• **THE TASK**: What you return must match the records exactly, line for line.

• **LISTED RECORDS**:

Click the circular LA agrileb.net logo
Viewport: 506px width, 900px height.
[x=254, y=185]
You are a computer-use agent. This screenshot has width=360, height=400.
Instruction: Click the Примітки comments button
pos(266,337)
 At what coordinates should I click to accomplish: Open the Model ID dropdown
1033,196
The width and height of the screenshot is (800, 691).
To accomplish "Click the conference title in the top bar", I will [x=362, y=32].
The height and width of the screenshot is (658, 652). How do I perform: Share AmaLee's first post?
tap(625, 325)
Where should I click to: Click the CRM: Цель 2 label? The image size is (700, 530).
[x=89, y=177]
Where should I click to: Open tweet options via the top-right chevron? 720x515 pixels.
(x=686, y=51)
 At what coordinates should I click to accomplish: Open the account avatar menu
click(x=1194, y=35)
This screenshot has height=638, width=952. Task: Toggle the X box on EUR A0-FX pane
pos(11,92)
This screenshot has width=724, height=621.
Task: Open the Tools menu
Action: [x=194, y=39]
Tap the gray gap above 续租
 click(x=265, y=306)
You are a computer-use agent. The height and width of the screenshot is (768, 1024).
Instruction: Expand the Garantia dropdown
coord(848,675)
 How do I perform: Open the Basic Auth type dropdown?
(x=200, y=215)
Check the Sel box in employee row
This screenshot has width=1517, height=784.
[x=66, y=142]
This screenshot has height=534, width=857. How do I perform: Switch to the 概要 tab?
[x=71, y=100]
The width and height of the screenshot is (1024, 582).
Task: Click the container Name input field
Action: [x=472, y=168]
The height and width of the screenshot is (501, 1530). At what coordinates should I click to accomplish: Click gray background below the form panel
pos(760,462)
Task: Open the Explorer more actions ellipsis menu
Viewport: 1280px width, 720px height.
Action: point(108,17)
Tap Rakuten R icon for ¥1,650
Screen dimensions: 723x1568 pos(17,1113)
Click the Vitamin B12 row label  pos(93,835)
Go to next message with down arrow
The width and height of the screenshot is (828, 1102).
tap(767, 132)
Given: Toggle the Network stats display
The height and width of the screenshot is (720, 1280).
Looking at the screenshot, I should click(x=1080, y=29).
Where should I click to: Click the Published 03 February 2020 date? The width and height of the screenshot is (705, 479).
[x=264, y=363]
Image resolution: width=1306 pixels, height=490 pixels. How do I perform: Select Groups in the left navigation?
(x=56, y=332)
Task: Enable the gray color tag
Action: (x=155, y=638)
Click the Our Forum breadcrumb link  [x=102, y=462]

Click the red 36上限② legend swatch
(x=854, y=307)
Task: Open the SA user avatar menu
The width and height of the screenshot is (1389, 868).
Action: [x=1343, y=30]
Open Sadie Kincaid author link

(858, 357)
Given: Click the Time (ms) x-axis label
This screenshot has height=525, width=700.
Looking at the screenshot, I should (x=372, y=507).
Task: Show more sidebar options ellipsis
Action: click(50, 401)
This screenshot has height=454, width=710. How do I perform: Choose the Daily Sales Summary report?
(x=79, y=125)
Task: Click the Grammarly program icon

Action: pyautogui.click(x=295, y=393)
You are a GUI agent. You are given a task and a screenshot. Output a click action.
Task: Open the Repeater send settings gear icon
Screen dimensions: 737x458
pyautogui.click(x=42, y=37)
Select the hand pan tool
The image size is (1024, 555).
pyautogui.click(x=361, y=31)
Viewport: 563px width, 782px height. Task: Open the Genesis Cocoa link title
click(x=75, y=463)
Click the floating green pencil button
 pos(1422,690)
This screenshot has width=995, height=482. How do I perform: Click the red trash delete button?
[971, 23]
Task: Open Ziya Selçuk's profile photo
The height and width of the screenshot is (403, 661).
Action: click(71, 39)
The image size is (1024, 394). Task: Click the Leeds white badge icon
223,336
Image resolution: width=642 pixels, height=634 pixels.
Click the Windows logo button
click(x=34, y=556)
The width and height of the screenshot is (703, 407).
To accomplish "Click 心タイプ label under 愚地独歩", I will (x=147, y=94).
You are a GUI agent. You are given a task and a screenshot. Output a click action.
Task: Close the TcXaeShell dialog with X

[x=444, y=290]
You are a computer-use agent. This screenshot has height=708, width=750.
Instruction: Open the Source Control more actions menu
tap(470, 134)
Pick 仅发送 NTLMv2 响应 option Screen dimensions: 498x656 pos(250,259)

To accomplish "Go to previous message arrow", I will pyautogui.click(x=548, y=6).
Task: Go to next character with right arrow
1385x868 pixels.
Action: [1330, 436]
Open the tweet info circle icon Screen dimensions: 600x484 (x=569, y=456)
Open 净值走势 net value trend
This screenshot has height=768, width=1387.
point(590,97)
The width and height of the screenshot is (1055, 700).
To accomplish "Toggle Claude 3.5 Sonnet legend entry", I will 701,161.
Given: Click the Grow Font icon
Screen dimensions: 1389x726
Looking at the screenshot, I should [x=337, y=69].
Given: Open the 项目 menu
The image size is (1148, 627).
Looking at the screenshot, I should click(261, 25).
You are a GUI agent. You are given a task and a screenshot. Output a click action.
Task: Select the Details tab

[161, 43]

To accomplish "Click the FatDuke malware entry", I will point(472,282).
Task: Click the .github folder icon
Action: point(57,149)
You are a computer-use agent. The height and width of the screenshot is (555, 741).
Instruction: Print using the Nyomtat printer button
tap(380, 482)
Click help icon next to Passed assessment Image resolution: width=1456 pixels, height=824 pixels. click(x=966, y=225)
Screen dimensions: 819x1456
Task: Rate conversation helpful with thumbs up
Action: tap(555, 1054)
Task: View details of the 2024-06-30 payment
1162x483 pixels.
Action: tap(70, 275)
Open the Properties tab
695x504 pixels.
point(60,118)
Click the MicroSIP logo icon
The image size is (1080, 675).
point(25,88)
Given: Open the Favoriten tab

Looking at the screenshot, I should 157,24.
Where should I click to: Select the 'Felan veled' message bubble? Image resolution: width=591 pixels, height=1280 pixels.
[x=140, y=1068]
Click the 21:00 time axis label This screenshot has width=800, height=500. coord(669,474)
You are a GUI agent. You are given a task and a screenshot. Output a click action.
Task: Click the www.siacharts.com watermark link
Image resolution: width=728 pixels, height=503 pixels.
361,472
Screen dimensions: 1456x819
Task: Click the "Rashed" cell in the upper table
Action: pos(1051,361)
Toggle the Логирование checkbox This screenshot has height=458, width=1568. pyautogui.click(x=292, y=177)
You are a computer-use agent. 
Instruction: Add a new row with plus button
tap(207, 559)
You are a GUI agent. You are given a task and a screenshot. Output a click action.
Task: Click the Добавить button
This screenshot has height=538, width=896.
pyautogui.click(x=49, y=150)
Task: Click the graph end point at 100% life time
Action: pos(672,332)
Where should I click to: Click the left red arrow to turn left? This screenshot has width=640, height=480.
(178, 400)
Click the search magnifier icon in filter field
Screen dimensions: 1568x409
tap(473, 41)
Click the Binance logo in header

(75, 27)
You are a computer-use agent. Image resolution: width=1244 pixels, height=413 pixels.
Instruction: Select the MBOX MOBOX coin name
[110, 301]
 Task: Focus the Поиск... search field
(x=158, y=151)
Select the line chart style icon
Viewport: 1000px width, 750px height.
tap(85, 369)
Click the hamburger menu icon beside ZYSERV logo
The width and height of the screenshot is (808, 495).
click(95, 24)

• **ANSWER AREA**:
Click the circular LA agrileb.net logo
Viewport: 506px width, 900px height.
[x=254, y=185]
You are a computer-use agent. This screenshot has width=360, height=400.
Instruction: Click the Примітки comments button
pos(266,337)
 At what coordinates should I click to accomplish: Open the Model ID dropdown
1033,196
The width and height of the screenshot is (800, 691).
To accomplish "Click the conference title in the top bar", I will [x=362, y=32].
The height and width of the screenshot is (658, 652). How do I perform: Share AmaLee's first post?
tap(625, 325)
Where should I click to: Click the CRM: Цель 2 label? The image size is (700, 530).
[x=89, y=177]
Where should I click to: Open tweet options via the top-right chevron? 720x515 pixels.
(x=686, y=51)
 At what coordinates should I click to accomplish: Open the account avatar menu
click(x=1194, y=35)
This screenshot has height=638, width=952. Task: Toggle the X box on EUR A0-FX pane
pos(11,92)
This screenshot has width=724, height=621.
Task: Open the Tools menu
Action: [x=194, y=39]
Tap the gray gap above 续租
 click(x=265, y=306)
You are a computer-use agent. The height and width of the screenshot is (768, 1024).
Instruction: Expand the Garantia dropdown
coord(848,675)
 How do I perform: Open the Basic Auth type dropdown?
(x=200, y=215)
Check the Sel box in employee row
This screenshot has width=1517, height=784.
[x=66, y=142]
This screenshot has height=534, width=857. How do I perform: Switch to the 概要 tab?
[x=71, y=100]
The width and height of the screenshot is (1024, 582).
Task: Click the container Name input field
Action: [x=472, y=168]
The height and width of the screenshot is (501, 1530). At what coordinates should I click to accomplish: Click gray background below the form panel
pos(760,462)
Task: Open the Explorer more actions ellipsis menu
Viewport: 1280px width, 720px height.
Action: point(108,17)
Tap Rakuten R icon for ¥1,650
Screen dimensions: 723x1568 pos(17,1113)
Click the Vitamin B12 row label  pos(93,835)
Go to next message with down arrow
The width and height of the screenshot is (828, 1102).
tap(767, 132)
Given: Toggle the Network stats display
The height and width of the screenshot is (720, 1280).
Looking at the screenshot, I should click(x=1080, y=29).
Where should I click to: Click the Published 03 February 2020 date? The width and height of the screenshot is (705, 479).
[x=264, y=363]
Image resolution: width=1306 pixels, height=490 pixels. How do I perform: Select Groups in the left navigation?
(x=56, y=332)
Task: Enable the gray color tag
Action: (x=155, y=638)
Click the Our Forum breadcrumb link  [x=102, y=462]

Click the red 36上限② legend swatch
(x=854, y=307)
Task: Open the SA user avatar menu
The width and height of the screenshot is (1389, 868).
Action: [x=1343, y=30]
Open Sadie Kincaid author link

(858, 357)
Given: Click the Time (ms) x-axis label
This screenshot has height=525, width=700.
Looking at the screenshot, I should (x=372, y=507).
Task: Show more sidebar options ellipsis
Action: click(50, 401)
This screenshot has height=454, width=710. How do I perform: Choose the Daily Sales Summary report?
(x=79, y=125)
Task: Click the Grammarly program icon

Action: pyautogui.click(x=295, y=393)
You are a GUI agent. You are given a task and a screenshot. Output a click action.
Task: Open the Repeater send settings gear icon
Screen dimensions: 737x458
pyautogui.click(x=42, y=37)
Select the hand pan tool
The image size is (1024, 555).
pyautogui.click(x=361, y=31)
Viewport: 563px width, 782px height. Task: Open the Genesis Cocoa link title
click(x=75, y=463)
Click the floating green pencil button
 pos(1422,690)
This screenshot has width=995, height=482. How do I perform: Click the red trash delete button?
[971, 23]
Task: Open Ziya Selçuk's profile photo
The height and width of the screenshot is (403, 661).
Action: click(71, 39)
The image size is (1024, 394). Task: Click the Leeds white badge icon
223,336
Image resolution: width=642 pixels, height=634 pixels.
Click the Windows logo button
click(x=34, y=556)
The width and height of the screenshot is (703, 407).
To accomplish "Click 心タイプ label under 愚地独歩", I will (x=147, y=94).
You are a GUI agent. You are given a task and a screenshot. Output a click action.
Task: Close the TcXaeShell dialog with X

[x=444, y=290]
You are a computer-use agent. This screenshot has height=708, width=750.
Instruction: Open the Source Control more actions menu
tap(470, 134)
Pick 仅发送 NTLMv2 响应 option Screen dimensions: 498x656 pos(250,259)

To accomplish "Go to previous message arrow", I will pyautogui.click(x=548, y=6).
Task: Go to next character with right arrow
1385x868 pixels.
Action: [1330, 436]
Open the tweet info circle icon Screen dimensions: 600x484 (x=569, y=456)
Open 净值走势 net value trend
This screenshot has height=768, width=1387.
point(590,97)
The width and height of the screenshot is (1055, 700).
To accomplish "Toggle Claude 3.5 Sonnet legend entry", I will 701,161.
Given: Click the Grow Font icon
Screen dimensions: 1389x726
Looking at the screenshot, I should [x=337, y=69].
Given: Open the 项目 menu
The image size is (1148, 627).
Looking at the screenshot, I should click(261, 25).
You are a GUI agent. You are given a task and a screenshot. Output a click action.
Task: Select the Details tab

[161, 43]

To accomplish "Click the FatDuke malware entry", I will point(472,282).
Task: Click the .github folder icon
Action: point(57,149)
You are a computer-use agent. The height and width of the screenshot is (555, 741).
Instruction: Print using the Nyomtat printer button
tap(380, 482)
Click help icon next to Passed assessment Image resolution: width=1456 pixels, height=824 pixels. click(x=966, y=225)
Screen dimensions: 819x1456
Task: Rate conversation helpful with thumbs up
Action: tap(555, 1054)
Task: View details of the 2024-06-30 payment
1162x483 pixels.
Action: tap(70, 275)
Open the Properties tab
695x504 pixels.
point(60,118)
Click the MicroSIP logo icon
The image size is (1080, 675).
point(25,88)
Given: Open the Favoriten tab

Looking at the screenshot, I should 157,24.
Where should I click to: Select the 'Felan veled' message bubble? Image resolution: width=591 pixels, height=1280 pixels.
[x=140, y=1068]
Click the 21:00 time axis label This screenshot has width=800, height=500. coord(669,474)
You are a GUI agent. You are given a task and a screenshot. Output a click action.
Task: Click the www.siacharts.com watermark link
Image resolution: width=728 pixels, height=503 pixels.
361,472
Screen dimensions: 1456x819
Task: Click the "Rashed" cell in the upper table
Action: pos(1051,361)
Toggle the Логирование checkbox This screenshot has height=458, width=1568. pyautogui.click(x=292, y=177)
You are a computer-use agent. 
Instruction: Add a new row with plus button
tap(207, 559)
You are a GUI agent. You are given a task and a screenshot. Output a click action.
Task: Click the Добавить button
This screenshot has height=538, width=896.
pyautogui.click(x=49, y=150)
Task: Click the graph end point at 100% life time
Action: pos(672,332)
Where should I click to: Click the left red arrow to turn left? This screenshot has width=640, height=480.
(178, 400)
Click the search magnifier icon in filter field
Screen dimensions: 1568x409
tap(473, 41)
Click the Binance logo in header

(75, 27)
You are a computer-use agent. Image resolution: width=1244 pixels, height=413 pixels.
Instruction: Select the MBOX MOBOX coin name
[110, 301]
 Task: Focus the Поиск... search field
(x=158, y=151)
Select the line chart style icon
Viewport: 1000px width, 750px height.
tap(85, 369)
Click the hamburger menu icon beside ZYSERV logo
The width and height of the screenshot is (808, 495).
click(95, 24)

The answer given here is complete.